Obvisouly, this demands to know what are the good results. This question 2 part is where I have no idea how to achieve, in both coding and clustering knowledge. Could really appreciate some guidance.

Below is the minimum mock data and my codes for APcluster:

#minimum dataset
Id <- c(1:30)
timestamp <- rep(c("20200512","20180212","20181204" ),10)
f_1 <- runif (30, 0.0, 20)
f_2 <- runif (30, 0.0, 500)
f_3 <- runif (30, 0.0, 15)
f_4 <- runif (30, 0.0, 8.6)
f_5 <- runif (30, 0.0, 200)
f_6 <- runif (30, 0.0, 250)
f_7 <- runif (30, 0.0, 2000)
f_8 <- runif (30, 0.0, 35)
f_9 <- runif (30, 0.0, 20)
f_10 <- runif (30, 0.0, 14)
f_11 <- runif (30, 0.0, 10)
f_12 <- runif (30, 0.0, 89)

df <- data.frame(Id,timestamp,f_1,f_2,f_3,f_4,f_5,f_6,f_7,f_8,f_9,f_10,f_11,f_12)

#drop labels
sampleID <- df$Id
Time <- df$timestamp
sampleID <-NULL
Time <- NULL
#scale numerical data     
scaled_df <- scale(df[,3:14])

#APcluster
library(apcluster)
apres <- apcluster(negDistMat(r=2), scaled_df, details=TRUE)

show(apres)

plot(apres, df)

Solution

I think you should not be preoccupied with choosing the variables for clustering but go ahead with the visualization and make sense of the clustering.

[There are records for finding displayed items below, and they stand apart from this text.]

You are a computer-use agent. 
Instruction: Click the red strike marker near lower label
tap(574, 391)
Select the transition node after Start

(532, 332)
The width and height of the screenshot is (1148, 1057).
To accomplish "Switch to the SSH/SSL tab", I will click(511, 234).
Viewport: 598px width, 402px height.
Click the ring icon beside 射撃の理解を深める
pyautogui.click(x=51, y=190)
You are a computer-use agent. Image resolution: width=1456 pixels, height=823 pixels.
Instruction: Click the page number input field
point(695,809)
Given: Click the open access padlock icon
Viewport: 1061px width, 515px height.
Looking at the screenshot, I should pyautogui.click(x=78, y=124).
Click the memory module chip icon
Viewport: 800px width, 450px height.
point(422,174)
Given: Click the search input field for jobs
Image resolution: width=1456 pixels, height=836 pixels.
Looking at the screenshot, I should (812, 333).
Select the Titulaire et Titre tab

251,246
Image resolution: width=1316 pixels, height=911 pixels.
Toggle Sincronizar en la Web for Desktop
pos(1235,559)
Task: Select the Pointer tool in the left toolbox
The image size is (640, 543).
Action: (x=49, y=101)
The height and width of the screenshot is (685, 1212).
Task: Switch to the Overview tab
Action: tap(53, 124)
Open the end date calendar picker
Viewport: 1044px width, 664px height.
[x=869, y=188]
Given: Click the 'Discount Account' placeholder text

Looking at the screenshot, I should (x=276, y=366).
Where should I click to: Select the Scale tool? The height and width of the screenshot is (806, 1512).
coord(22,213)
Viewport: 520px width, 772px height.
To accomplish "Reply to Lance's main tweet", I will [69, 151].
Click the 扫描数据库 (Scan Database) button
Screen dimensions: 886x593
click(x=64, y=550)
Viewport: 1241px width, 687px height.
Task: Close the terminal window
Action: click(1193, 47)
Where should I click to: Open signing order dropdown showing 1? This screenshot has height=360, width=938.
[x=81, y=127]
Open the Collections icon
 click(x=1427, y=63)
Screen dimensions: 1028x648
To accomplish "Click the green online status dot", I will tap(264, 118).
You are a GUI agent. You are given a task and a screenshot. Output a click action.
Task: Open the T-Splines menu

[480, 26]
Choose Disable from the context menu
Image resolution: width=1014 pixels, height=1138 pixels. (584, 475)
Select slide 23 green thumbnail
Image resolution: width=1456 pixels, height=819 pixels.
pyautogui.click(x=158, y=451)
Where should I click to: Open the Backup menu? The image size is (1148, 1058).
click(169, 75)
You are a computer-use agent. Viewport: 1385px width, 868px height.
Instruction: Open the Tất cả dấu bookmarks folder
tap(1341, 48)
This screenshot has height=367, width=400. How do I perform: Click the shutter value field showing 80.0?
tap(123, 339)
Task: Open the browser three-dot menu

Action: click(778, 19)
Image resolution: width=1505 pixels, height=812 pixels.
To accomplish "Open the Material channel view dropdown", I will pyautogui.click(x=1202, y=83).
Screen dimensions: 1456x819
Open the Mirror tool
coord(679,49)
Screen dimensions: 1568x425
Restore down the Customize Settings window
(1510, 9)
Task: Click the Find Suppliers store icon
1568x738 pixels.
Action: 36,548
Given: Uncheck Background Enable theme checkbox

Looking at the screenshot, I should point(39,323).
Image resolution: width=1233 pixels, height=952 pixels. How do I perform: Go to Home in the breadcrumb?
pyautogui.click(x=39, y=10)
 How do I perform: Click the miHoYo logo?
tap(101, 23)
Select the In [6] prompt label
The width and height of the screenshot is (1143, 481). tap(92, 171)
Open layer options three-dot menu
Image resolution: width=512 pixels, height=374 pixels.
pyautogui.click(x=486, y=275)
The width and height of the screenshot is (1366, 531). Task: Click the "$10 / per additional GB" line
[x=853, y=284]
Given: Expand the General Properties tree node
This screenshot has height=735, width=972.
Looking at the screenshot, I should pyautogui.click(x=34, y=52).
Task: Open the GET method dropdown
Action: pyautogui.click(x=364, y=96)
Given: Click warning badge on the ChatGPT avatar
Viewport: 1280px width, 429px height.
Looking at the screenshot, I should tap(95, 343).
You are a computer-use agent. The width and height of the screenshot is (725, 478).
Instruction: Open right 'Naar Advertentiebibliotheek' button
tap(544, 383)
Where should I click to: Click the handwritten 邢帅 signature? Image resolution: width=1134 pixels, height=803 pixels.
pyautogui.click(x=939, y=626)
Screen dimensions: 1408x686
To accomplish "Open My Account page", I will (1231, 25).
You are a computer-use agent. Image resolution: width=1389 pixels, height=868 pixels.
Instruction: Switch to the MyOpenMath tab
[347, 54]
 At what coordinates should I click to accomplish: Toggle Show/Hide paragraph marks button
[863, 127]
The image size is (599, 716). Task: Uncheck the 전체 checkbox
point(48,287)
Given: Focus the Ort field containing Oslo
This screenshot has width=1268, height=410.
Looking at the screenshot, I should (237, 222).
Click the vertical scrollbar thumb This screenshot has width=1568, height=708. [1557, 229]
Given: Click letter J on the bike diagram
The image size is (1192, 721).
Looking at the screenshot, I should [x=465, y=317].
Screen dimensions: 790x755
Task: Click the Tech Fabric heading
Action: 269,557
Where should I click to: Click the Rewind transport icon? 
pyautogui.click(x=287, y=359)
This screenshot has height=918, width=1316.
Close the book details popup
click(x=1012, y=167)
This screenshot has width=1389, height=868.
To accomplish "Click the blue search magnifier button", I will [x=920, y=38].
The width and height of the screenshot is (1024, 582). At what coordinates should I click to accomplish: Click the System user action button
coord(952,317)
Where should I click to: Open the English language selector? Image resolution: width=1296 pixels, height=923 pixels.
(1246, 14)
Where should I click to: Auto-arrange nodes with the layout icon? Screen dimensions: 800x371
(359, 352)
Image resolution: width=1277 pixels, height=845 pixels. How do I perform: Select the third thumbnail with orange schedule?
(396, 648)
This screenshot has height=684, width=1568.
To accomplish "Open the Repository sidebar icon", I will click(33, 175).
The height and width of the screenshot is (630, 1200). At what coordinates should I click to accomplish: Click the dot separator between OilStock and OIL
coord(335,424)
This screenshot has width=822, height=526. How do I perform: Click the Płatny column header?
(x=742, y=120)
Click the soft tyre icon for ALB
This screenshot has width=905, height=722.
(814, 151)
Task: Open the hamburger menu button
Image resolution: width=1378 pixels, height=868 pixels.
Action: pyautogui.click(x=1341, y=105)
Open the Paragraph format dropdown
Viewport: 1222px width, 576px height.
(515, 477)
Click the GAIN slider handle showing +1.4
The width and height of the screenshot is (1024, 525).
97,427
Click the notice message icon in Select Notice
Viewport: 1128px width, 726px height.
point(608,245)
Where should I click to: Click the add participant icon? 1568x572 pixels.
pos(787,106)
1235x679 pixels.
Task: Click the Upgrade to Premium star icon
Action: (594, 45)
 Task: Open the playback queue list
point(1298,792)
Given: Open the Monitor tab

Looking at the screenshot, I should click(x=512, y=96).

If there is indeed signal, meaning some indications of separation in your dataset, most clustering algorithms will use more of the useful columns. So for example in the example below, I use the iris cluster, but added 10 more nonsense columns:

library(apcluster)
set.seed(100)
df = iris[,1:4]
df = cbind(df,matrix(rnbinom(nrow(df)*10,mu=10,size=1),ncol=10))
scaled_df = scale(df)
pca = prcomp(scaled_df)
plot(pca$x[,1:2],col=iris$Species)

Above you can see that if you project onto the first PCs, you can still see that separation that was coming from the original data. Looking at variance explained, it's about 30%, which makes sense because the other columns are simply noise:

head(100*(pca$sdev^2)/sum( (pca$sdev^2)))
[1] 21.624484  9.839297  9.657884  8.239994  7.875396  7.289238

Now, if we do the clustering, we can also take out the cluster id and not be restricted to the plot function provided by the package:

apres <- apcluster(negDistMat(r=2), scaled_df,q=0.01)
clusters = apres@clusters
clusterid = data.frame(
cluster = rep(1:length(clusters),sapply(clusters,length)),
obs = unlist(clusters)
)

clusterid = clusterid[order(clusterid$obs),]
head(clusterid)
      cluster obs
1       2   1
2       2   2
3       2   3
4       2   4
5       2   5
6       2   6

Now we have a data.frame that tells us for every observation we provided as input, the cluster assigned. Let's project this onto the pca to see how it's separated:

library(RColorBrewer)
COLS = brewer.pal(length(unique(clusterid$cluster)),"Set3")
plot(pca$x[,1:2],col=COLS[clusterid$cluster],pch=20,cex=0.5)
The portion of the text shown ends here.